There is no single USB Ethernet mode that works on every OS out of the box. ECM is the safest choice for Linux/macOS, while Windows typically expects RNDIS. For broad compatibility, expose both ECM and RNDIS in a composite gadget so each host can pick the supported function.

mkdir -p $G/functions/ecm.usb0
echo 02:12:34:56:78:9a > $G/functions/ecm.usb0/host_addr
echo 02:12:34:56:78:9b > $G/functions/ecm.usb0/dev_addr
ln -s $G/functions/ecm.usb0 $G/configs/c.1/
echo $UDC > $G/UDC

Bring up on DUT:

ip link set usb0 up
ip addr add 192.168.10.1/24 dev usb0

On host, configure 192.168.10.2/24 on the new USB interface.

6.4 USB Ethernet (RNDIS, Windows)

Create a USB network link for Windows hosts using RNDIS.

mkdir -p $G/functions/rndis.usb0
echo 02:12:34:56:78:9a > $G/functions/rndis.usb0/host_addr
echo 02:12:34:56:78:9b > $G/functions/rndis.usb0/dev_addr
ln -s $G/functions/rndis.usb0 $G/configs/c.1/
echo $UDC > $G/UDC

Windows should enumerate an RNDIS device (driver may be required).

6.5 USB Ethernet (NCM)

Use NCM when your host supports it for higher throughput than ECM.

mkdir -p $G/functions/ncm.usb0
echo 02:12:34:56:78:9a > $G/functions/ncm.usb0/host_addr
echo 02:12:34:56:78:9b > $G/functions/ncm.usb0/dev_addr
ln -s $G/functions/ncm.usb0 $G/configs/c.1/
echo $UDC > $G/UDC

Use NCM if your host supports it (many Linux systems do).

7. Multiple functions at the same time (composite gadget)

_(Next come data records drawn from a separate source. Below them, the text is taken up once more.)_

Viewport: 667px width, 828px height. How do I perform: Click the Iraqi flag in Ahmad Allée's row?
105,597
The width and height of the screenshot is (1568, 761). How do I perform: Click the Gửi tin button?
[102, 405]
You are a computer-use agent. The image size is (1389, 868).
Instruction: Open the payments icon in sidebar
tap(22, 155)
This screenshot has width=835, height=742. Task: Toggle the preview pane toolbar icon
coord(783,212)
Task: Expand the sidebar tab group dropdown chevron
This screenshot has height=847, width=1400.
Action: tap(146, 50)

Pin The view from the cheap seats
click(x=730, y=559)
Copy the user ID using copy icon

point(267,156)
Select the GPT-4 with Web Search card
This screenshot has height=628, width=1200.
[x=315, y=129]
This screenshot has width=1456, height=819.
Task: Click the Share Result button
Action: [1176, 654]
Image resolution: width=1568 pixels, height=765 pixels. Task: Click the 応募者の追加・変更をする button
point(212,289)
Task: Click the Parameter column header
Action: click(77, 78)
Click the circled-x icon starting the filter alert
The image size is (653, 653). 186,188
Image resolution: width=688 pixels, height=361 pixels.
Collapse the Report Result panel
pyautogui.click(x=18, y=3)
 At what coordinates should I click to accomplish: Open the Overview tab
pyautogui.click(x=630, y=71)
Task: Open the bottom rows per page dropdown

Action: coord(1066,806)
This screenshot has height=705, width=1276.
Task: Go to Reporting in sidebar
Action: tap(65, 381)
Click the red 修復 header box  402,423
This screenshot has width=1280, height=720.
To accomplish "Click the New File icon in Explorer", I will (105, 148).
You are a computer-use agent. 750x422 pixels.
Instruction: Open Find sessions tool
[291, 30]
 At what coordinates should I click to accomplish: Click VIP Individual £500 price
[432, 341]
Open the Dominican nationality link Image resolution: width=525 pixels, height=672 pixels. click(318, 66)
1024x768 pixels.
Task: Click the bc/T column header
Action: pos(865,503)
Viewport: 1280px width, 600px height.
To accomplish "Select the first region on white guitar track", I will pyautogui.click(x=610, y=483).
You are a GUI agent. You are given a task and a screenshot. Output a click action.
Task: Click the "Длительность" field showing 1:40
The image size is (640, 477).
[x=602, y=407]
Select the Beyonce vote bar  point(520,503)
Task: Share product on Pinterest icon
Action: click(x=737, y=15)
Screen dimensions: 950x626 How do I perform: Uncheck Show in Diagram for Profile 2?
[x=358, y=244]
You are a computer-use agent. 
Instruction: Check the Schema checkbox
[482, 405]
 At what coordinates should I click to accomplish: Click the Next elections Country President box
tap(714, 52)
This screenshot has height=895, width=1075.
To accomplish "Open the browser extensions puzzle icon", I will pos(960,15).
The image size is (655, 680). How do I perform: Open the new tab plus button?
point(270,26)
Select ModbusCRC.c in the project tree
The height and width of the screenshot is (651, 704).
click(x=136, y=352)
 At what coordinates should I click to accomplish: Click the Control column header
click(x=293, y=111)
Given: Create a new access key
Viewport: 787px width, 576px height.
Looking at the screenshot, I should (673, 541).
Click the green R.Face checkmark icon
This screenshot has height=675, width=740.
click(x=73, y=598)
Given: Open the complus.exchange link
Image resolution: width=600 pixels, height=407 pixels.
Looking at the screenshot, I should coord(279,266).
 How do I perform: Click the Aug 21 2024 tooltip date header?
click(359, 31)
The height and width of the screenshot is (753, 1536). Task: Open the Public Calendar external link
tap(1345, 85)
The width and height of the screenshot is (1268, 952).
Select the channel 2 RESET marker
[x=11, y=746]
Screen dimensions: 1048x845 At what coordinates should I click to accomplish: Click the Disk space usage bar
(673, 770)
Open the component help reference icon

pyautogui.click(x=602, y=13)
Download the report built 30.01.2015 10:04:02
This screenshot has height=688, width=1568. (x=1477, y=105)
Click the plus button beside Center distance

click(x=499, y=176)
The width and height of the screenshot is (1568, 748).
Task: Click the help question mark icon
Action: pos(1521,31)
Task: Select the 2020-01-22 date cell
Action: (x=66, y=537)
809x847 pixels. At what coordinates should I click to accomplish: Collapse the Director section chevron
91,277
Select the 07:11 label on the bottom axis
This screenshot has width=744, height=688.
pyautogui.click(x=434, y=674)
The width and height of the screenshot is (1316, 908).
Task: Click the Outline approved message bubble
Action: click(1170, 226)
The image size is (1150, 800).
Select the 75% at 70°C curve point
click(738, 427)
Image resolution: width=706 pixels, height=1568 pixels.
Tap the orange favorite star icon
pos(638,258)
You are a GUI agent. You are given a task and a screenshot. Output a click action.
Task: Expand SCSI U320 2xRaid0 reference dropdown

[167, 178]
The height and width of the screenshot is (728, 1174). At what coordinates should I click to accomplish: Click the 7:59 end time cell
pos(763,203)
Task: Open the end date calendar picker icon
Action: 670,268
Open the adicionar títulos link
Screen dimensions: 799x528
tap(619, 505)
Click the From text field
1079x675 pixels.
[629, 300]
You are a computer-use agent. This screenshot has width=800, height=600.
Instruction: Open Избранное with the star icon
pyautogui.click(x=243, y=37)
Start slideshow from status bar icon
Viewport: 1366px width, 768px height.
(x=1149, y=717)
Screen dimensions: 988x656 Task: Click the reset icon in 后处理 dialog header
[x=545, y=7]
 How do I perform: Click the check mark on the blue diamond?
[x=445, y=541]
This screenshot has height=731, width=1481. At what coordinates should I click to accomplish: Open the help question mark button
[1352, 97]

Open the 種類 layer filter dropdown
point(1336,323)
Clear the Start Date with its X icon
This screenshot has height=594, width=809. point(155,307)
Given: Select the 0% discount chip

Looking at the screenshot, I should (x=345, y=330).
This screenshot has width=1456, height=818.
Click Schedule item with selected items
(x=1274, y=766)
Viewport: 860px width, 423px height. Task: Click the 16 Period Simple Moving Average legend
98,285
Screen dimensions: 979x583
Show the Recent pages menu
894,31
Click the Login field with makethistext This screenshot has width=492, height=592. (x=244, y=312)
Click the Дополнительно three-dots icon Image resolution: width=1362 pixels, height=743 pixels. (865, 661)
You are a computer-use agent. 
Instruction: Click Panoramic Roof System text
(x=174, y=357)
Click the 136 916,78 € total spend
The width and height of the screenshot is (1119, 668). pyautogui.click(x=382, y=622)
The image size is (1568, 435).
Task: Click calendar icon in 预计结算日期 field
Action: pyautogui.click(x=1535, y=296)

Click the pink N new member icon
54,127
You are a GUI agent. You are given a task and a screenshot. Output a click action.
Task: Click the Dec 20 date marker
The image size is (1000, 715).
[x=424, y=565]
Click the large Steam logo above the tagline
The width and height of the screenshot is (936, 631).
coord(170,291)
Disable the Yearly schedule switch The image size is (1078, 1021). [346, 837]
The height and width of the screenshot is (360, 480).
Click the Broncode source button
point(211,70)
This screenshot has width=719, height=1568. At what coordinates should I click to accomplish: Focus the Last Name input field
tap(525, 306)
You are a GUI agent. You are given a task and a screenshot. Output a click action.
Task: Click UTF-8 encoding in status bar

Example: Mass storage + ECM + ACM

# Storage
IMG=/tmp/usb.img
dd if=/dev/zero of=$IMG bs=1M count=64
mkdir -p $G/functions/mass_storage.0
echo $IMG > $G/functions/mass_storage.0/lun.0/file
echo 1 > $G/functions/mass_storage.0/lun.0/removable

# ACM
mkdir -p $G/functions/acm.usb0

# ECM
mkdir -p $G/functions/ecm.usb0
echo 02:12:34:56:78:9a > $G/functions/ecm.usb0/host_addr
echo 02:12:34:56:78:9b > $G/functions/ecm.usb0/dev_addr

# Link all
ln -s $G/functions/mass_storage.0 $G/configs/c.1/
ln -s $G/functions/acm.usb0 $G/configs/c.1/
ln -s $G/functions/ecm.usb0 $G/configs/c.1/

echo $UDC > $G/UDC

You can mix other functions similarly as long as the kernel has them enabled.

8. Cleanup / unbind

echo "" > $G/UDC

Remove symlinks and function directories if you need to rebuild the gadget.